24 Oct 2016, 03 mins ago

In late December 2014 Home Secretary Theresa May proposed to implement changes to the Immigration Rules in respect of Tier 4 students. These would require foreign students wishing to switch their course of study or apply for a visa in work categories to return to their country of origin in order to apply for any such type of visa.

Under the current Immigration Rules students on courses of 12 months or more are given an extra 4 months on their visas in addition to the duration of their course; during this time they could find a job and switch in-country to a work visa or find another course and apply for a new student visa. For obvious reasons this system is less cumbersome than if the student was required to travel back home and then to re-apply from their country of residence for any new type of visa. Applying from within the country currently has other benefits such as exemption from a so-called “residence market test” for graduates applying for work permits.

The proposals came at a time of heated political debate on immigration prior to the elections due later this year. The response to the proposals was less than welcoming. A number of leading academics, scientists, politicians and leaders of business community condemned them.

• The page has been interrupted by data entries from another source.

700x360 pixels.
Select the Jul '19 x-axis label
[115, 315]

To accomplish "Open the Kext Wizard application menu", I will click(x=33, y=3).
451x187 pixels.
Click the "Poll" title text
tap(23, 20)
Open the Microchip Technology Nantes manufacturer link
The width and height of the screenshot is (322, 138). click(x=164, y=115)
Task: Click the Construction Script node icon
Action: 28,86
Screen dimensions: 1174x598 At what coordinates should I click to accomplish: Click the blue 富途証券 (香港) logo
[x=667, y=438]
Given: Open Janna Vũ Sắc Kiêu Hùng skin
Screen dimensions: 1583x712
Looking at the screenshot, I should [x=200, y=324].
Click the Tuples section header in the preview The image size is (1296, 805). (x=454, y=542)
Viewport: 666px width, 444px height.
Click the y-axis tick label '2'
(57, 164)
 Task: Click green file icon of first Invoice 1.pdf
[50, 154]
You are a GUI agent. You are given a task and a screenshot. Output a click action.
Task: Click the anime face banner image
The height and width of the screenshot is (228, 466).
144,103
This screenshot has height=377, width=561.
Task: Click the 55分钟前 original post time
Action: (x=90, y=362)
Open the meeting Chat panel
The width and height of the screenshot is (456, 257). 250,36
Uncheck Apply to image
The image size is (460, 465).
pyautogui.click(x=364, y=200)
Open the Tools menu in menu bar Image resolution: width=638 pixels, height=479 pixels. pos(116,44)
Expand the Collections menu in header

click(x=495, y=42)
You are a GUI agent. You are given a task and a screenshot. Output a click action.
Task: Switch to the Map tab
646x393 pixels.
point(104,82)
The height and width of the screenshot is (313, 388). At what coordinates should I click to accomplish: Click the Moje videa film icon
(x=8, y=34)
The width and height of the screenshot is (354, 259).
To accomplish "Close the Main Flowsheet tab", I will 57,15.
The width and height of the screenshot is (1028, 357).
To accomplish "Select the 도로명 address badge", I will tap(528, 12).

For example, Sir James Dyson, one of Britain’s most prominent inventors and business leaders, has said that this is “a short-term vote winner that will harm the economy by losing the UK valuable ideas from the brightest foreign minds”. Boris Johnson, the mayor of London, made his position very clear previously: “I think we need to push higher education as a great, great international export and we need to be even more open in our dealings with other [higher education] institutions around the world”. Representatives of the business community reported that the proposals had already created the damaging impression that the UK was becoming less open to international talent.

However, it was announced earlier today that the proposal would not be backed up in the Conservative’s party manifesto; reportedly the plans were quashed by chancellor George Osborne. The Home Secretary’s supporters, on the other hand, are clear that the idea is not going to be dropped by Ms May either. It remains to be seen if any changes will indeed be proposed and if so, what they will be. The students, however, might be already considering other countries for their degrees and work prospects.